Stored items
####################

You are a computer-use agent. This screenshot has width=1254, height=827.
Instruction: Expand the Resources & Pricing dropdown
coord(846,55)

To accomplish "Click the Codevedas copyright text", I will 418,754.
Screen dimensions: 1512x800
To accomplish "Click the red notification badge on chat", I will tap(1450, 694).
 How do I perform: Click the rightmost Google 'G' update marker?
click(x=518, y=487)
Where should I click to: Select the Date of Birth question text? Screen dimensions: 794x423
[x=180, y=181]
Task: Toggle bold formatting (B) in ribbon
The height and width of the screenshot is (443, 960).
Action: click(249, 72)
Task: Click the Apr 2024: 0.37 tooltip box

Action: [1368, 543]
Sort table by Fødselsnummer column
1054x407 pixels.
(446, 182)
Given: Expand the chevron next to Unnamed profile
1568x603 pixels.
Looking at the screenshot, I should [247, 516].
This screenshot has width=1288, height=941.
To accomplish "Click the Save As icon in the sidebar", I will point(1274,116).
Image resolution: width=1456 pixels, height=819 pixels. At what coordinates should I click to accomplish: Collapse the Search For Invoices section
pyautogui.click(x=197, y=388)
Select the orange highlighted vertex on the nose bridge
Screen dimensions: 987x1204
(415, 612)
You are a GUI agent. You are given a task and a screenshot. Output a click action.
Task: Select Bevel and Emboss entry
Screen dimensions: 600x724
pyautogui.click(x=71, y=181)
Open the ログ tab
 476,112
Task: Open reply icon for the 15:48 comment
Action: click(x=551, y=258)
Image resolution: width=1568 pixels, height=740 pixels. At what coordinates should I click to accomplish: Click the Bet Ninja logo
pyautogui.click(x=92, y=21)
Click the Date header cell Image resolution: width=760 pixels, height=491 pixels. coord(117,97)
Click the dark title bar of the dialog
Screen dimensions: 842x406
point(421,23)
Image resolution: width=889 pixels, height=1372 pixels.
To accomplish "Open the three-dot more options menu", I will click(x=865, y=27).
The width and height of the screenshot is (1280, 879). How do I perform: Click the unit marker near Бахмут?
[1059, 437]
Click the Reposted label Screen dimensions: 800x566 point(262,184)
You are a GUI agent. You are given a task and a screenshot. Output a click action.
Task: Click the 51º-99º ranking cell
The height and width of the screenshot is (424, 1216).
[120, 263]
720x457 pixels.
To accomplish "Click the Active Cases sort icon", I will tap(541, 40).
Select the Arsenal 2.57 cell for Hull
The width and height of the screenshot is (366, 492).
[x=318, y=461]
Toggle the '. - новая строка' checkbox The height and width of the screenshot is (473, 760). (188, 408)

####################

> TASK
Write out the lines from the one containing "Task: Click the 51º-99º ranking cell" through the last line of the records above. Include both of those lines and nothing else.

> REPLY
Task: Click the 51º-99º ranking cell
The height and width of the screenshot is (424, 1216).
[120, 263]
720x457 pixels.
To accomplish "Click the Active Cases sort icon", I will tap(541, 40).
Select the Arsenal 2.57 cell for Hull
The width and height of the screenshot is (366, 492).
[x=318, y=461]
Toggle the '. - новая строка' checkbox The height and width of the screenshot is (473, 760). (188, 408)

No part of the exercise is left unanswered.